Cut-mark analysis of expedition bones recovered from King William Island sites in the 1980s and 1990s has confirmed Rae’s report. Multiple skeletons show specific patterns of cut marks at joints and skull bases consistent with disarticulation for consumption. The Inuit testimony was correct.

Approximately 30 men appear to have made it as far south as the Adelaide Peninsula on the Canadian mainland coast before dying. The rest died on King William Island. None survived. The expedition’s reach in summer 1848 was approximately 200 km south of the Victory Point cairn.

The wrecks

The Erebus was located in September 2014 by the Parks Canada Underwater Archaeology Team in Wilmot and Crampton Bay off the southwest coast of King William Island, at a depth of 11 metres. The Terror was located in September 2016 by the Arctic Research Foundation in Terror Bay on the south coast of King William Island, at 24 metres.
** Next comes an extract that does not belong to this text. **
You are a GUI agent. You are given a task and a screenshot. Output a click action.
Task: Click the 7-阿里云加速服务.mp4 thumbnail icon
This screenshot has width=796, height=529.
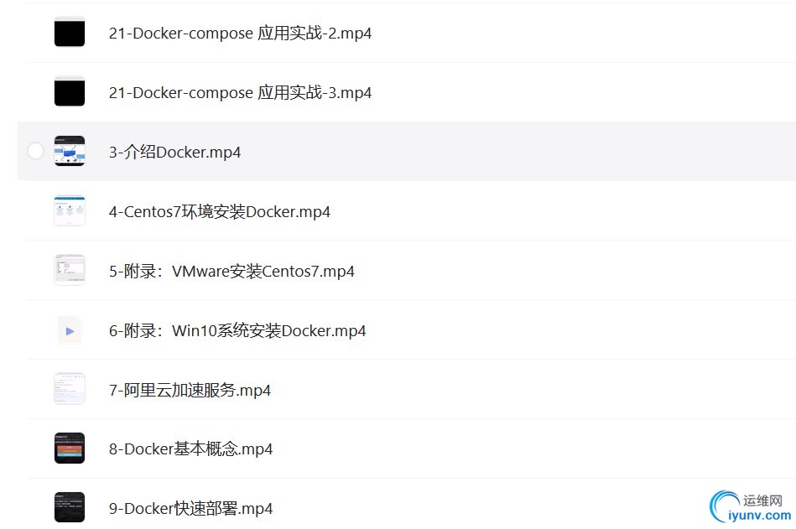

Both wrecks are remarkably preserved by the cold low-salinity water and by the dark winter half of the year — wooden cabin furniture, ceramic plates with the ships’ painted names, and at least one navigational chart survive intact on the seafloor.

The 21st-century archaeological investigation of the wrecks continues. The expedition has produced no surviving documents that explain the strategic decisions Crozier and Fitzjames made in 1847–1848 that turned a difficult but recoverable situation into a 129-man disaster.

The Inuit oral history collected in 1854 and the 21st-century wreck excavations have, between them, produced the modern reconstruction. The European reluctance to believe the Inuit informants in 1854 delayed the modern reconstruction by approximately 160 years.